On Sep 24, 2007, at 1:24 PM, John Stumbles wrote:
Manoj Srivastava wrote:
On Sun, 23 Sep 2007 17:13:59 -0700, consultores agropecuarios
<[EMAIL PROTECTED]> said:
The real problem with SELinux is that it come from a really well
known
untrusted organization around the globe;
This is one place I differ. I know and like Stephen Smalley,
and I do not look at all the products of the NSA as being, umm,
untrustworthy. And it is not as if it is closed source;
gazillions of
security conscious eyes have looked at the offering.
"To what extent should one trust a statement that a program is free
of Trojan horses? Perhaps it is more important to trust the people
who wrote the software."
http://cm.bell-labs.com/who/ken/trust.html
The interesting thing about this example is it's very clever and hard
to detect -- but only if everyone is using a compiler binary that was
itself built with a trojaned binary. This is where the "many eyes"

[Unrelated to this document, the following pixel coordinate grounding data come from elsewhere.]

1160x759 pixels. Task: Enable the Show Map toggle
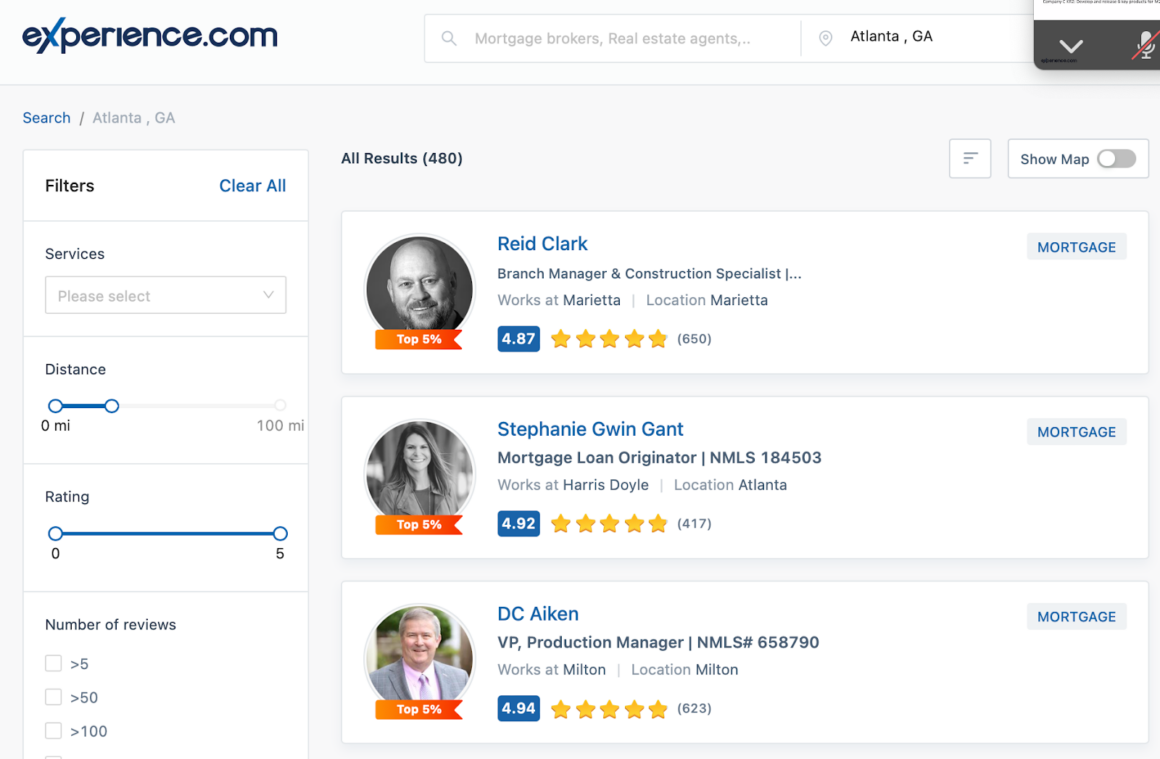(1116, 158)
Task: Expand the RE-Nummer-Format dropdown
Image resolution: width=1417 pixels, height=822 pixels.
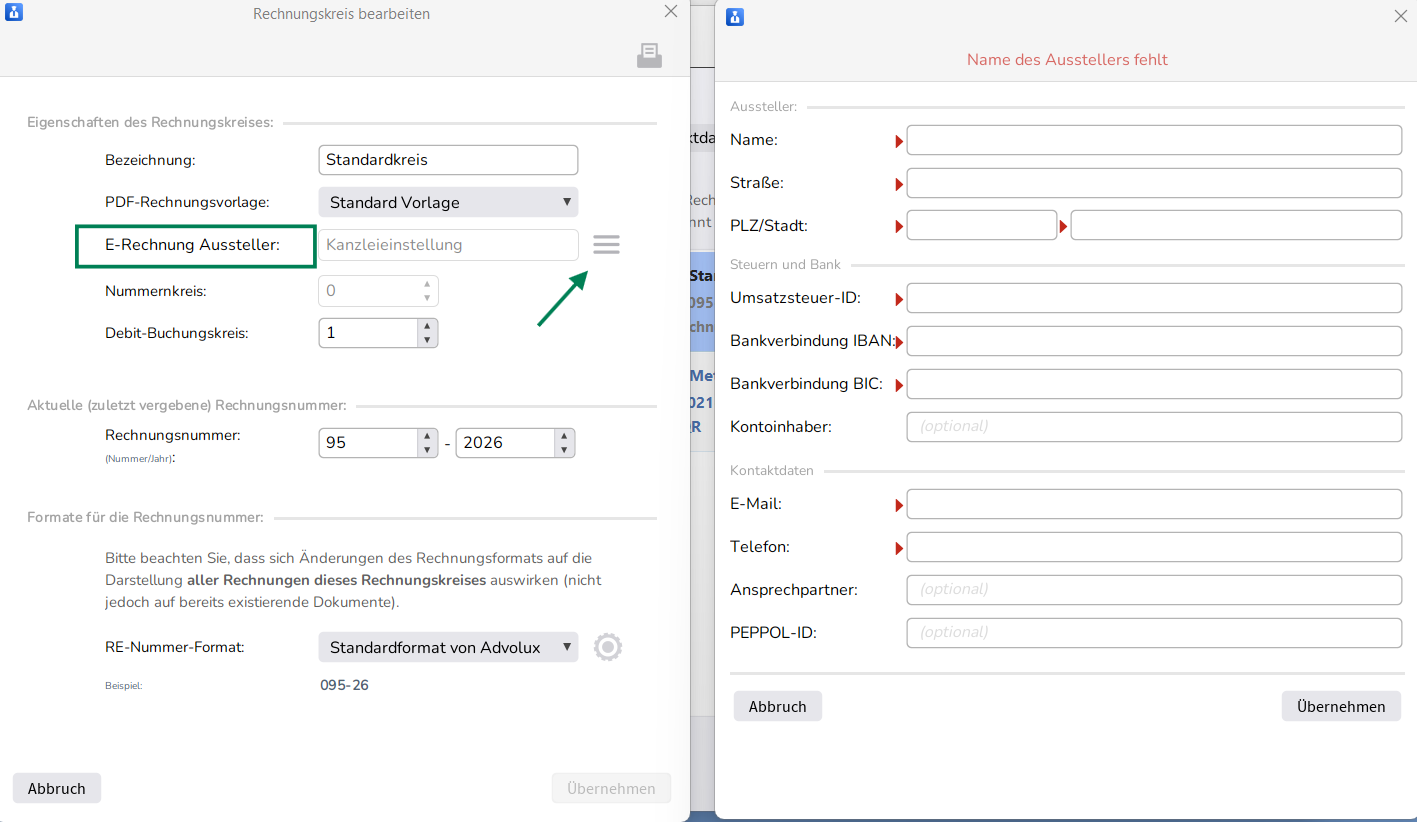Action: click(x=448, y=647)
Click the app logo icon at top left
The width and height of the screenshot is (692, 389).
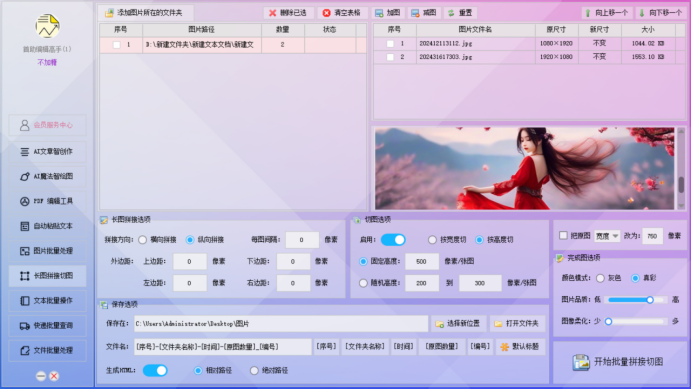click(47, 26)
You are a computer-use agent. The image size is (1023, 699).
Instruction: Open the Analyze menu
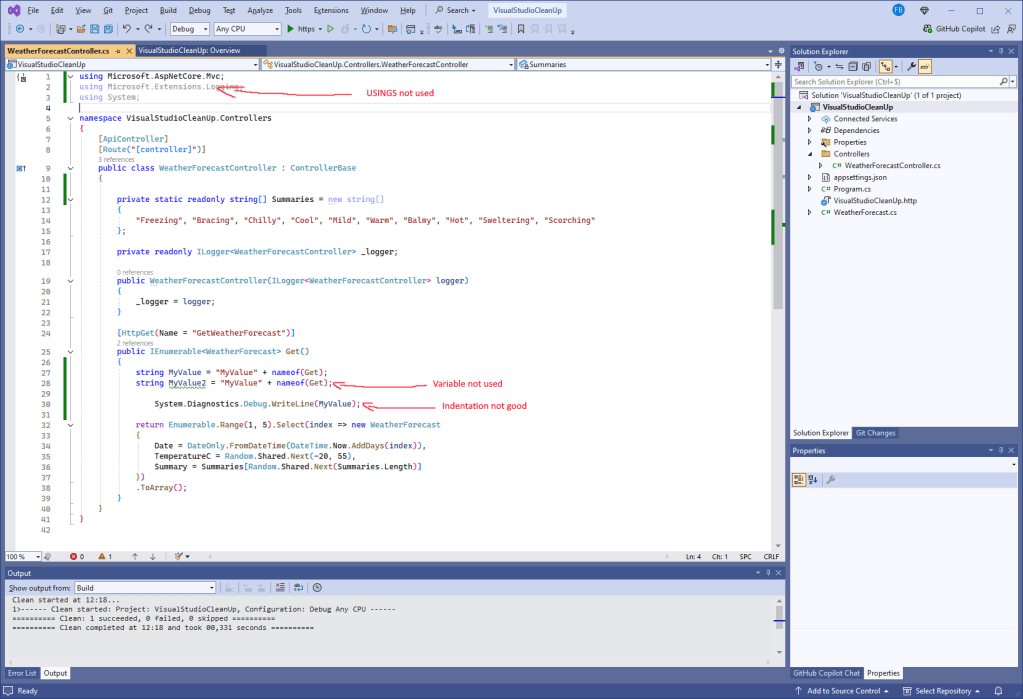click(259, 10)
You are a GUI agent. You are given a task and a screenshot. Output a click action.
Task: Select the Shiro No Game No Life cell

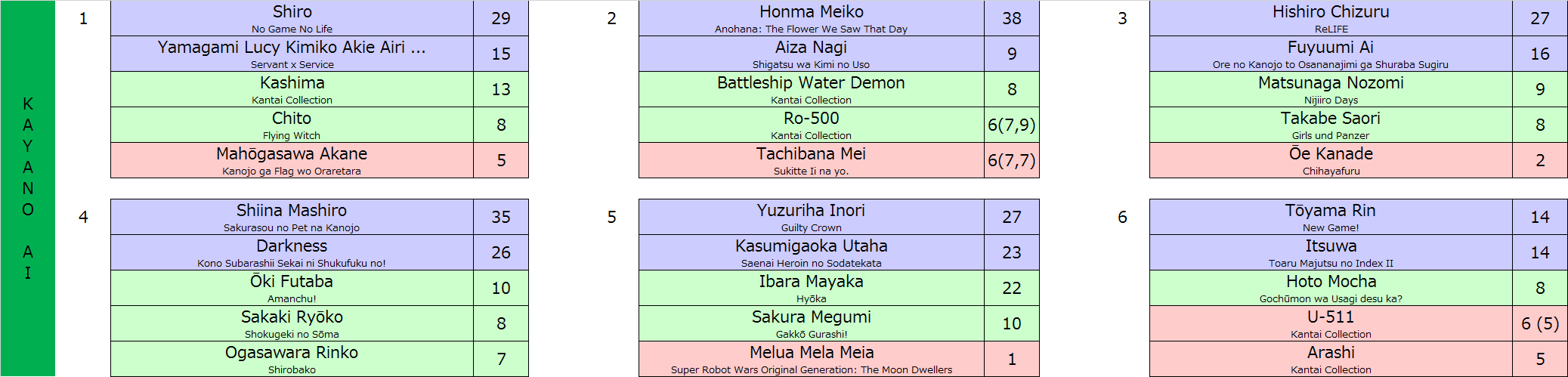click(292, 18)
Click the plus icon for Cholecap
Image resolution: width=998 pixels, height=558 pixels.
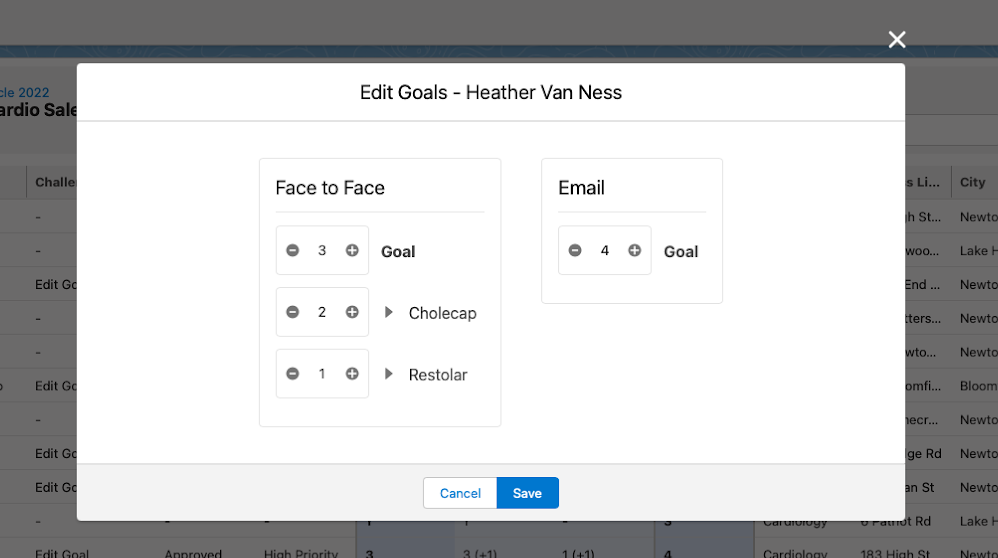tap(352, 312)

theory comes in. The moment someone uses a non-trojaned compiler to
compile the source code, the chain is broken.
So, if the concern is that SELinux may have a hidden trojan that is
being perpeptuated by it somehow slipping something into GCC's output
on-the-fly, the obvious solution would be to build your SELinux
kernel on a machine that isn't itself running SELinux.
But if you're worried that the NSA is targeting you, you've got a lot
of more serious concerns. Your monitor is radiating signals that can
be picked up and decoded. So are your network cables. And of course
your Internet connection is easy to tap. You'd really better
disconnect from the Internet and start building a Faraday cage, if
you want to be safe.
--
To UNSUBSCRIBE, email to [EMAIL PROTECTED]
with a subject of "unsubscribe". Trouble? Contact [EMAIL PROTECTED]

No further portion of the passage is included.